Le rouquin ne sut plus où se mettre.
- Non, je voulais dire…
- C'est quoi ton nom, gamin ?, demanda le mec en vidant son verre d'un trait, laissant les glaçons s'entrechoquer contre la barrière de ses dents.
- Kurosaki Ichigo.
- Alors, écoute-moi Ichigo : pas la peine de jouer aux grands avec moi. T'es malheureux, et ça se voit. Rentre chez toi, mords dans un oreiller, pleure un bon coup, et n'essaye pas de faire comme si ta douleur allait durer toujours. Ça ne sert à rien de se morfondre. La vie continue, non ?
Le rouquin fit la moue.
- T'es qui pour me dire ce que je dois faire ?
Le type se leva.
- Ton aîné, morveux.
- Comme si j'allais écouter les conseils d'un homo qui vient de se faire plaquer, ricana l'adolescent avec insolence.
L'autre le fusilla du regard.
- Ta gueule, ou j'te viole sur le parking.
Ichigo se mit à glousser. Il ne sait pas si c'est grâce à l'alcool ou quoi, mais il se sent détendu.
- J'aimerais bien que t'essaye, tiens.
L'autre se lécha les lèvres.
- C'est une proposition ?
Le rouquin frissonna et baissa les yeux, écarlate. Son interlocuteur paya sa consommation et enfila sa veste.
- Aller, je te ramène.
Le lycéen se rebella :
- J'ai un scooter !
- T'es trop bourré pour conduire, déclara l'autre en l'entraînant dehors.
L'air glacé frappa Ichigo au visage de plein fouet. Il trembla et serra ses bras autour de son corps pour se réchauffer. L'euphorie qui l'avait emporté dans le bar commençait lentement à s'effacer, comme le souvenir d'un rêve agréable, laissant à la place un goût amer teinté de regrets. Il aurait voulu s'enivrer toute la nuit plutôt que de repenser à copine - enfin, son ex copine - lui expliquant qu'elle et lui, c'était du vent.
- Tu viens ?, grogna l'adulte, en ouvrant la portière d'une voiture.
Soudain, Ichigo réalisa.
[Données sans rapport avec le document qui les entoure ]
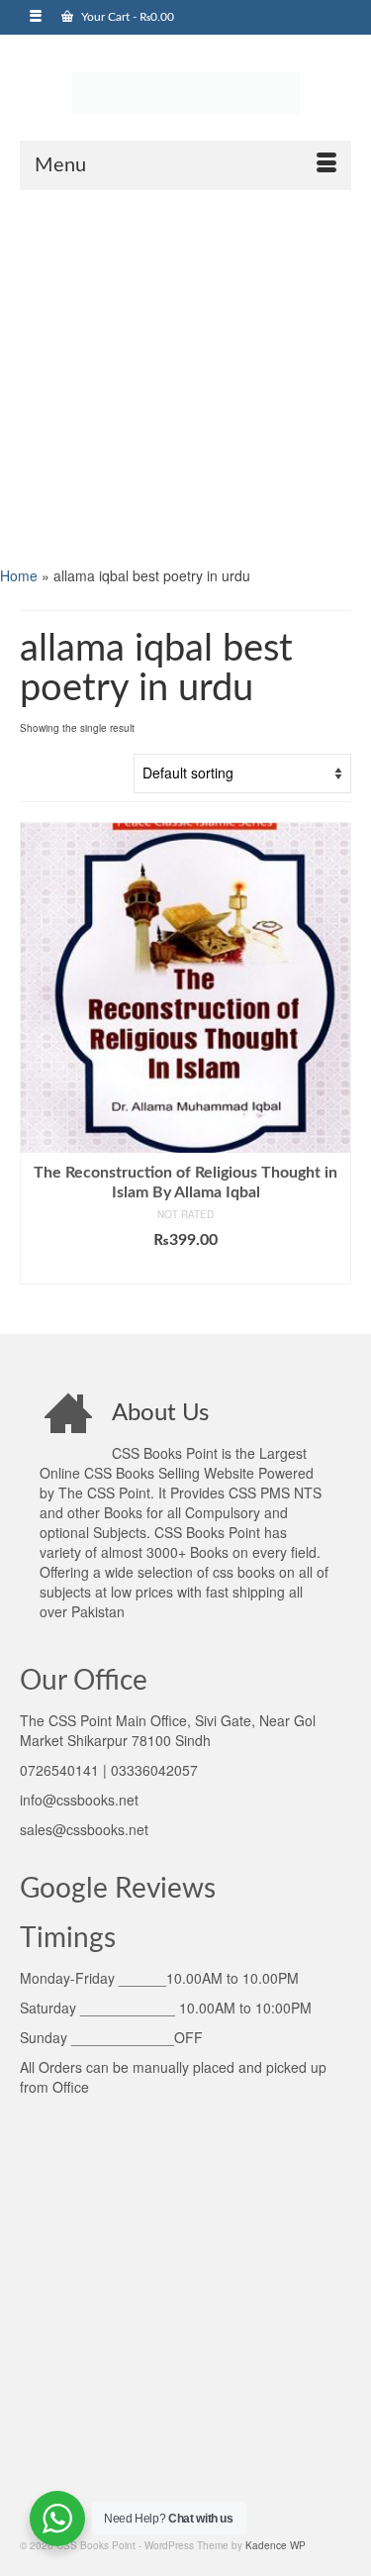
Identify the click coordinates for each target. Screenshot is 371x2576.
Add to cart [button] (185, 1270)
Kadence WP (275, 2545)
Réalisa qu'il était sur le point de monter en voiture avec un mec qu'il ne connaissait ni d'Eve ni d'Adam, rencontré dans un bar miteux, et gay de surcroît. Avait-il réellement envie qu'on le retrouve poignardé dans une petite ruelle ? Ou d'errer dans les rues, hagard, les fringues en lambeaux ?
- Heu…
- Kensei, marmonna le type.
- Kensei, je veux pas te vexer, mais je vais rentrer par mes propres moyens.
- OK.
Ichigo fronça les sourcils.
- Comment ça OK ?
L'autre haussa les épaules.
- Ben, je vais pas te forcer.
- Je croyais que t'avais peur que j'ai un accident !
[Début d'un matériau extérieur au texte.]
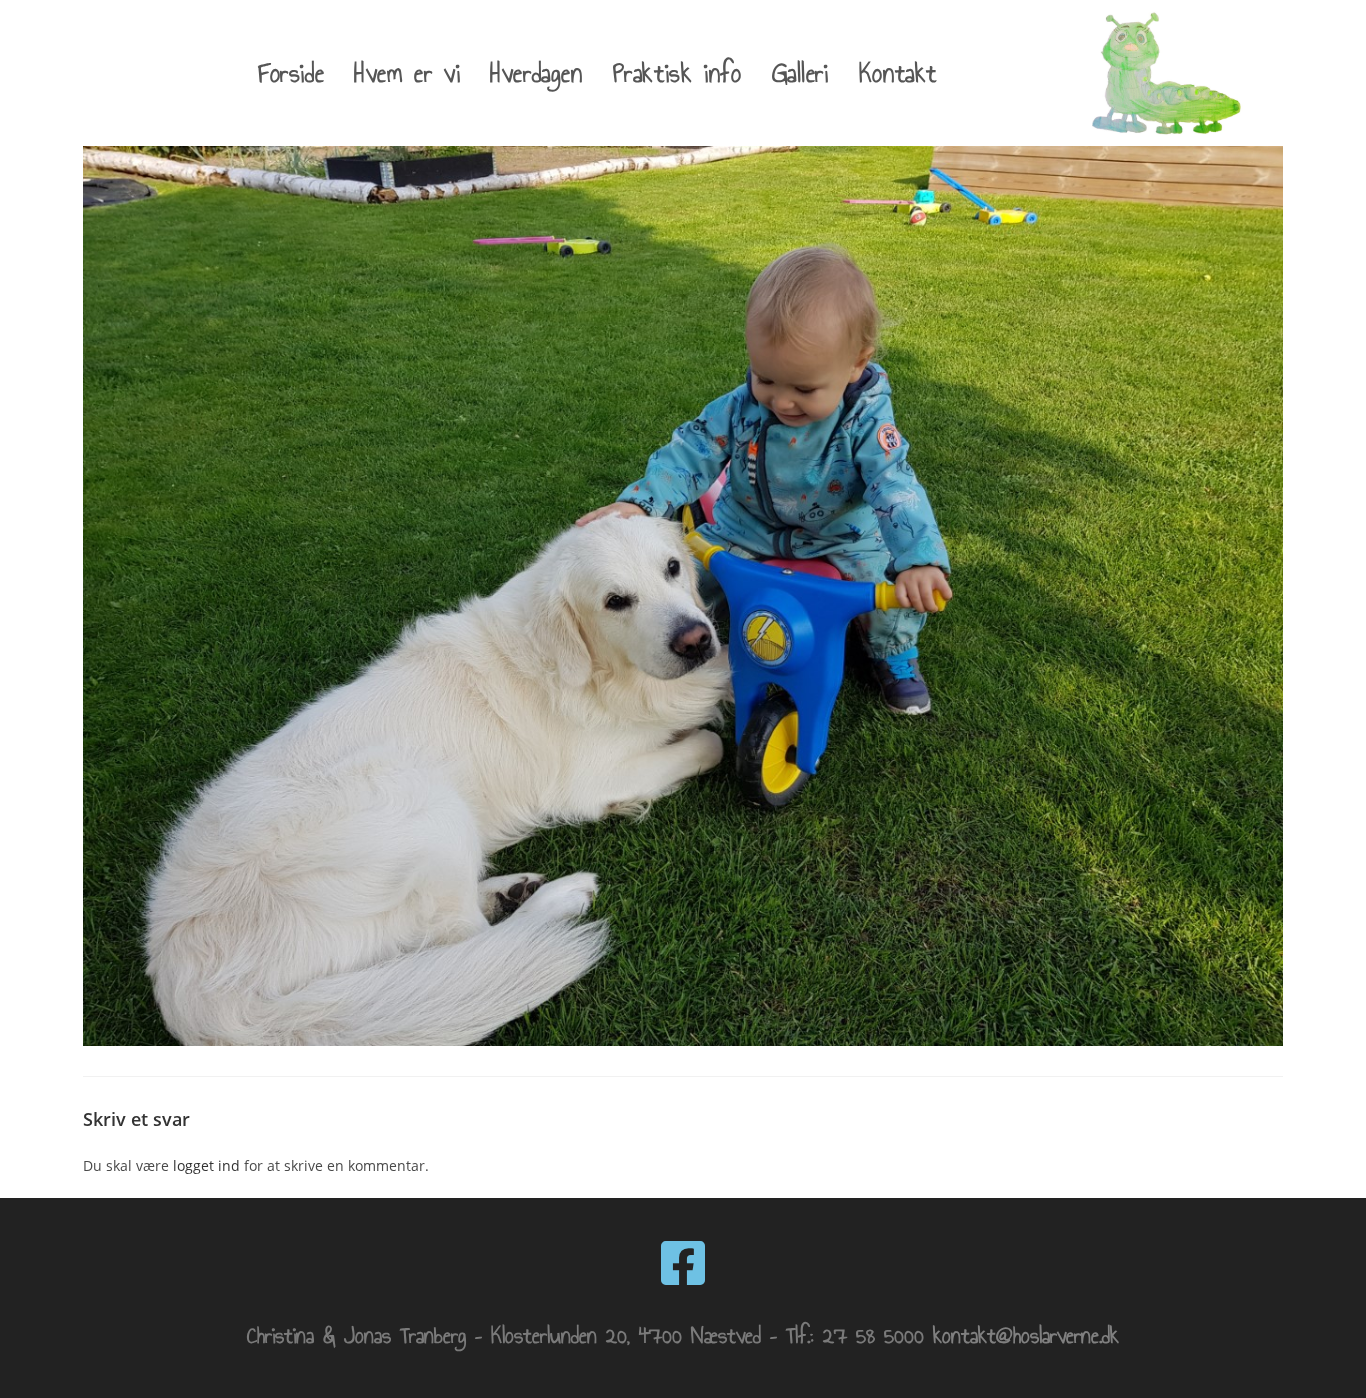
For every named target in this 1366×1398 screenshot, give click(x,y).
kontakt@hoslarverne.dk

- Je vais pas t'obligé à monter dans ma voiture si tu ne veux pas.
Le rouquin s'énerva.
- Tu pourrais au moins vérifier que je rentre bien chez moi !
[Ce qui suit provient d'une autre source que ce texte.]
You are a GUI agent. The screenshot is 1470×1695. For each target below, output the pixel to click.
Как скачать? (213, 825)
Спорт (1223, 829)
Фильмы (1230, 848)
- Chuis pas ta maman, gamin, grinça Kensei, lui aussi commençant de s'agacer.
- Ramène moi chez moi, s'exclama le roux en pénétrant dans la voiture et en s'engouffrant sur le siège avant.
Kensei poussa un gros soupir - « Mais à quoi il pense, ce môme ? » - et s'assit devant le volant, démarra.
Sur le chemin, Ichigo indiqua la direction. Ils arrivèrent au coin de la rue de la maison du jeune homme.
- Tes parents ne vont pas s'inquiéter ?, demanda Muguruma. Il est tard.
- Ma mère est morte, et mon père travaille dans un hôpital. Il n'est sûrement pas rentré.
- OK.
- Arrête de dire « OK » bordel ! On dirait un type qui n'en a rien à branler !
- Ben, ptête que c'est le cas, marmonna l'adulte.
Ichigo serra les poings.
- Espèce de…
Kensei se pencha sur lui et l'embrassa.
Le rouquin resta immobile, statufié. Sa bouche s'ouvrit, et Kensei en profita pour glisser sa langue à l'intérieur, caressant la sienne.
Après quelques instants de stupéfaction, le roux ferma les yeux et se relaxa. Ce fût ce moment que Kensei choisit pour se décoller.
Ichigo écarquilla les yeux, surpris. L'autre lui sourit, un brin sarcastique. Une lueur d'amusement brillant dans ses pupilles irisées.
- Si tu veux encore, appelle ce numéro.
Il lui tendit un petit papier.
Ichigo hésita, les joues rouges. Puis avec un soupir d'exaspération, il arracha le bout de papier et sortit de la voiture.
Kensei ricana et démarra.
Ichigo regarda la bagnole s'éloigner et se toucha les lèvres. Puis prenant conscience de ce qu'il faisait, il s'essuya la bouche en grimaçant et se dirigea vers la maison aux lumières éteintes. Mais il serrait toujours le numéro dans sa poche.